Goal of the exercise> Exactly the lines below from the line with "698x526 pixels." through the line with "Given: Remove Fade tee from quote list" must make up the answer, both ends included and pictures left out.

Task data>

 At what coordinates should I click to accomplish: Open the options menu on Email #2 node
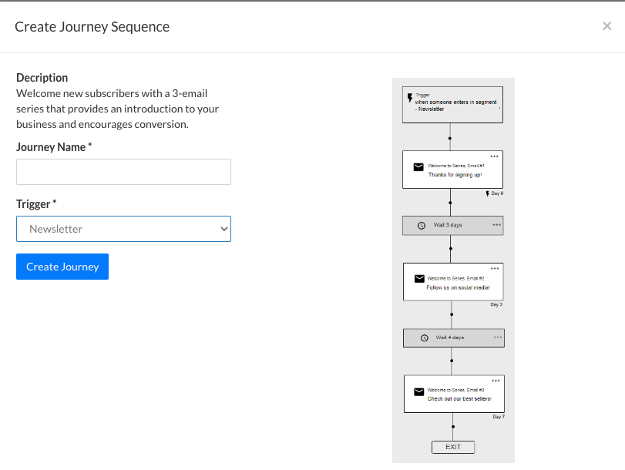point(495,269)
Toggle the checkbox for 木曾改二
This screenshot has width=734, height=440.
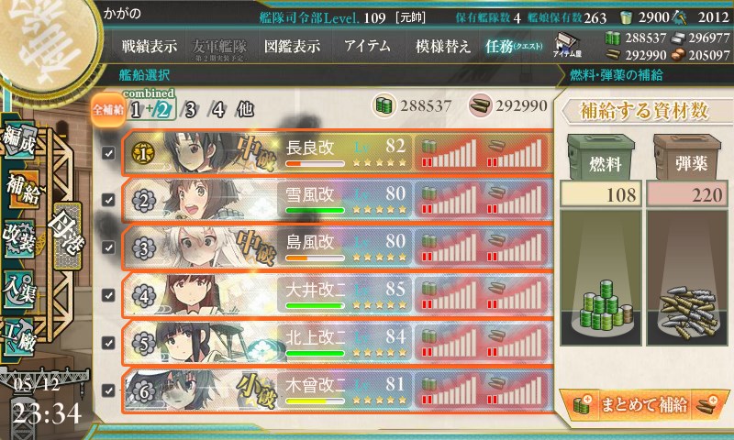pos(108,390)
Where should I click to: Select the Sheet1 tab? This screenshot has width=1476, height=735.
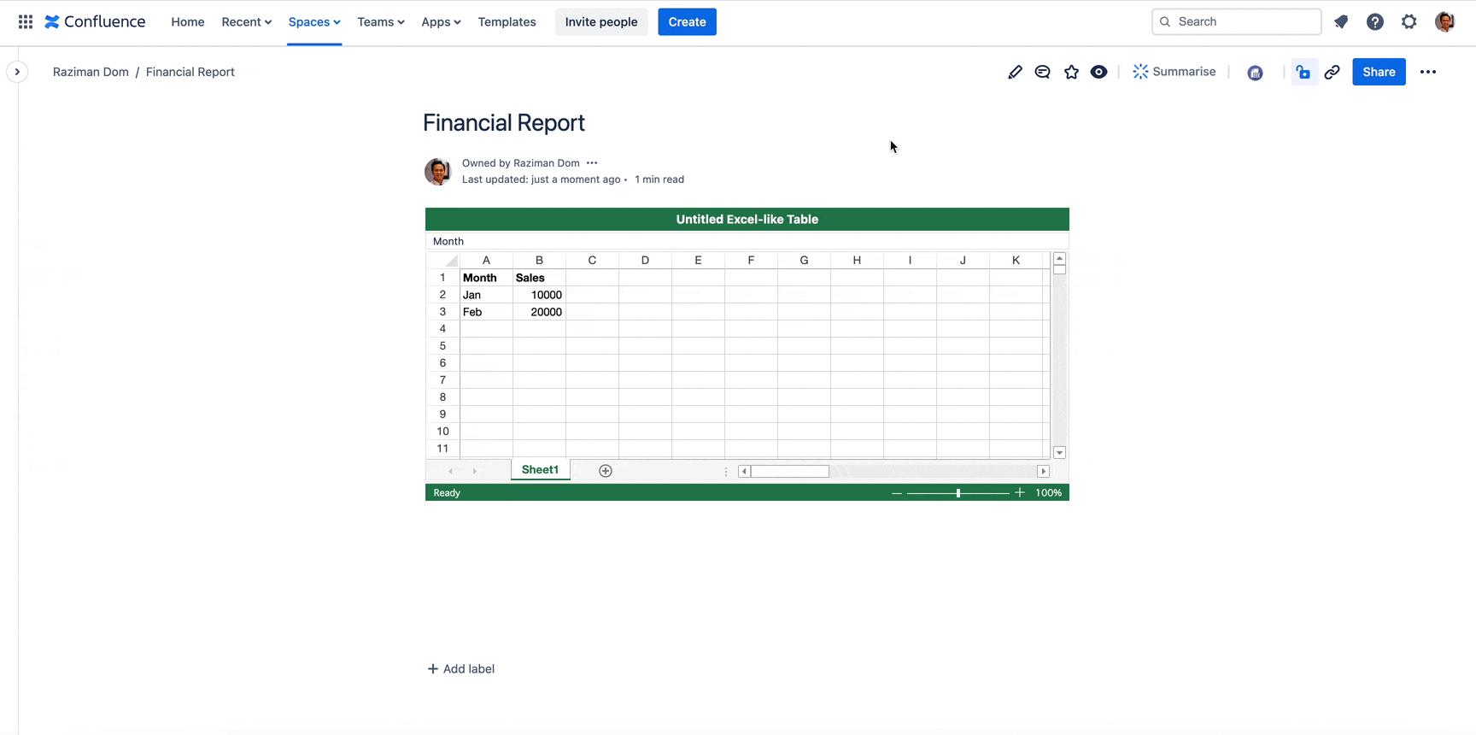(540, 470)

--

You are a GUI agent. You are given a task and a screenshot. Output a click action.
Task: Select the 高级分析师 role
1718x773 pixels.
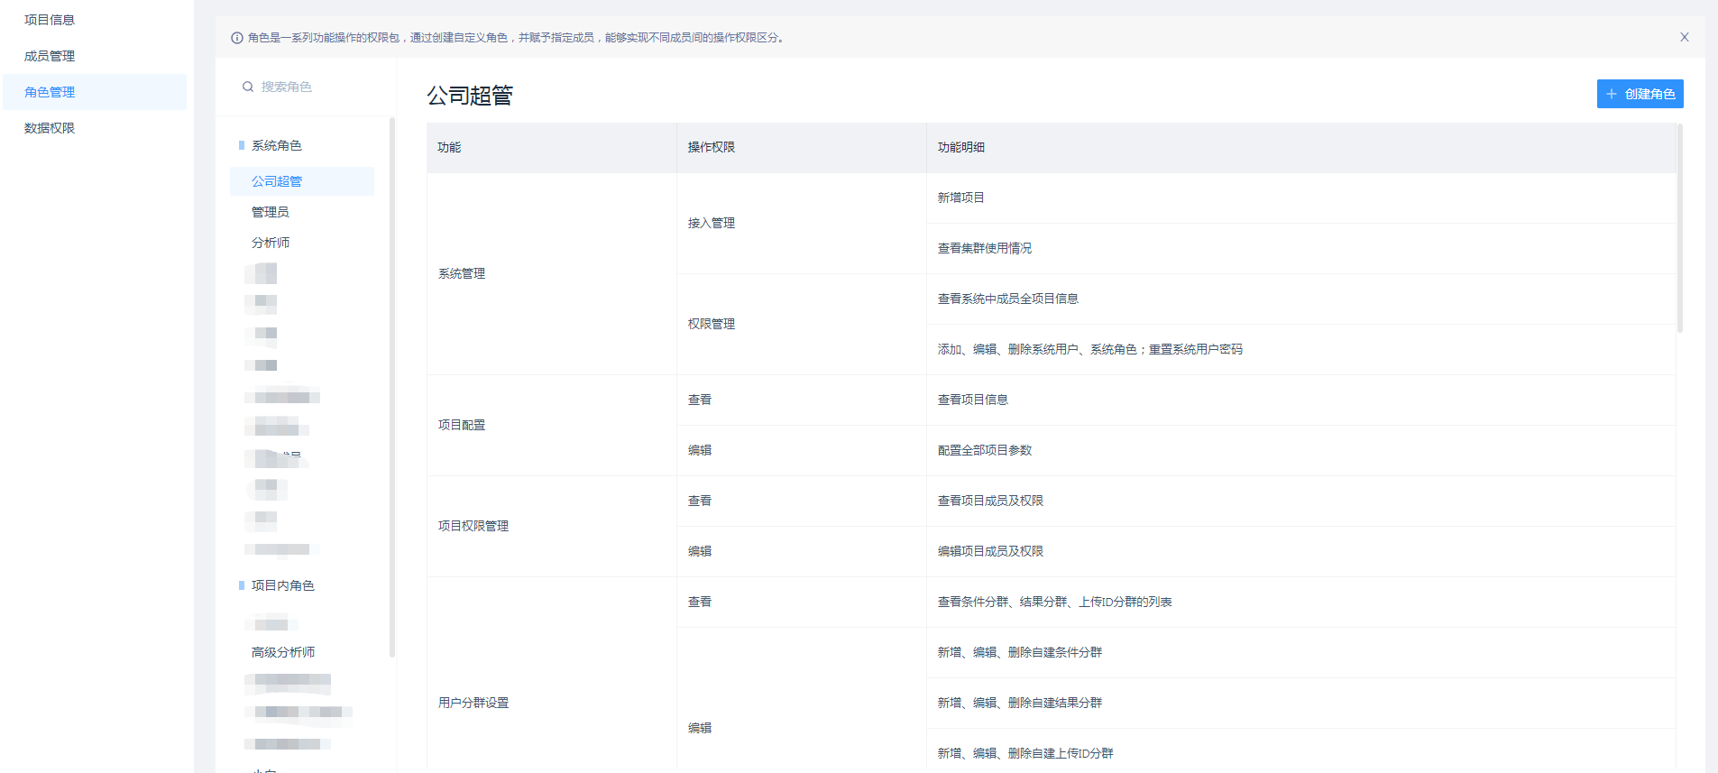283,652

--

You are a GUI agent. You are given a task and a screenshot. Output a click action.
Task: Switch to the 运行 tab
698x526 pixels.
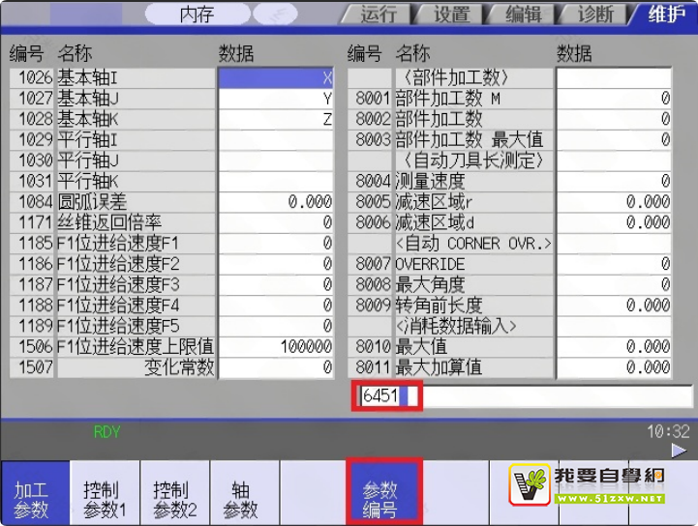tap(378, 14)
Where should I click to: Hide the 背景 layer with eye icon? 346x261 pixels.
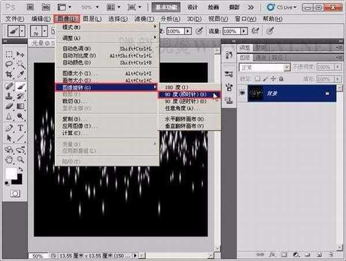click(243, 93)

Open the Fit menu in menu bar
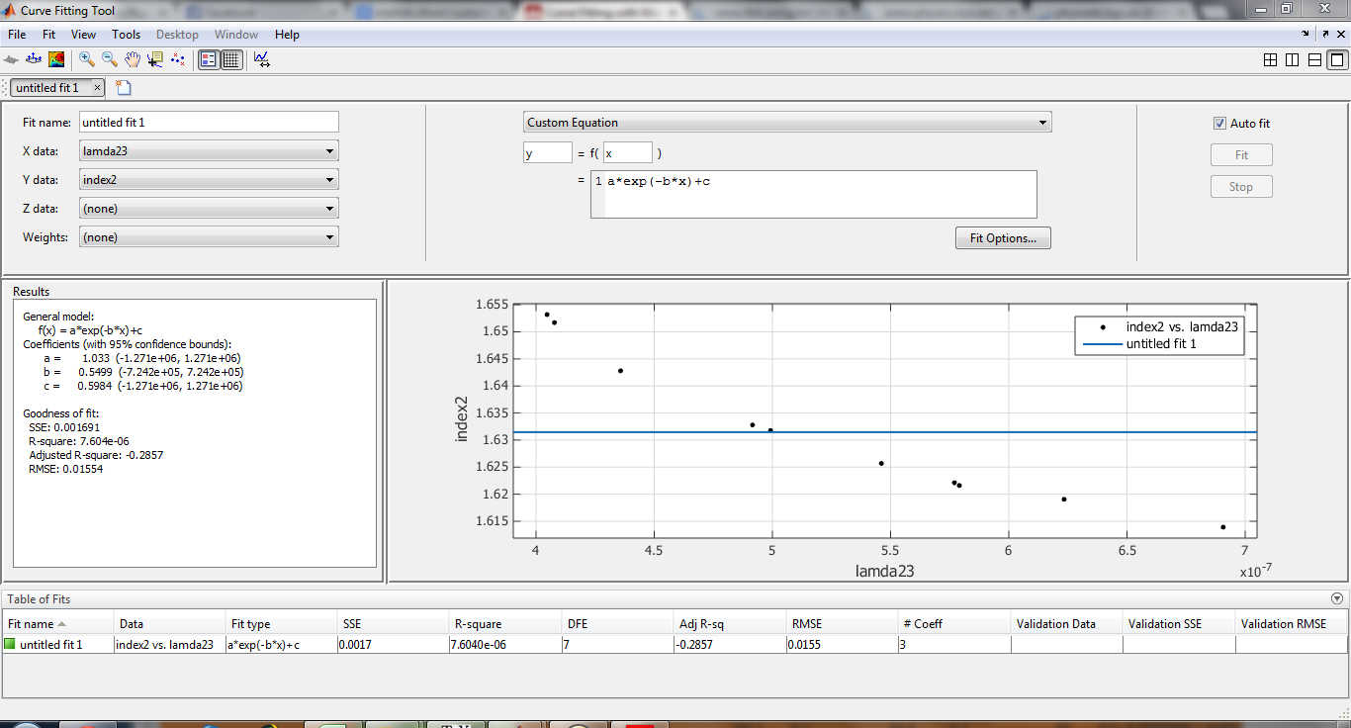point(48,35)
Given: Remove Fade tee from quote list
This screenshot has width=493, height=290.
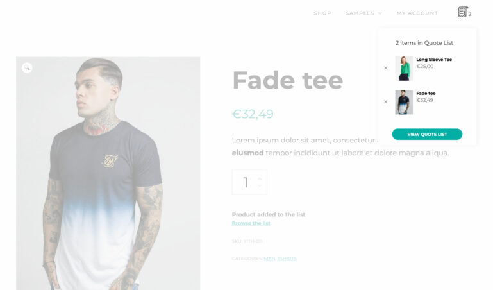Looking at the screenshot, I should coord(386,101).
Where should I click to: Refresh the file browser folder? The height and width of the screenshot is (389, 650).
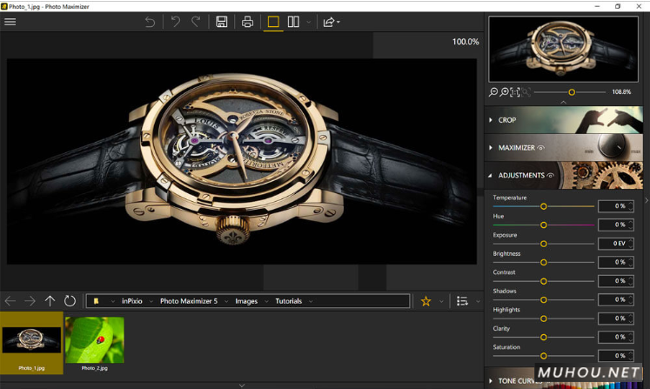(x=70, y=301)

Solution to this problem>
698x526 pixels.
tap(378, 14)
Where should I click to: Hide the 背景 layer with eye icon? 346x261 pixels.
click(243, 93)

Open the Fit menu in menu bar
point(48,35)
Given: Remove Fade tee from quote list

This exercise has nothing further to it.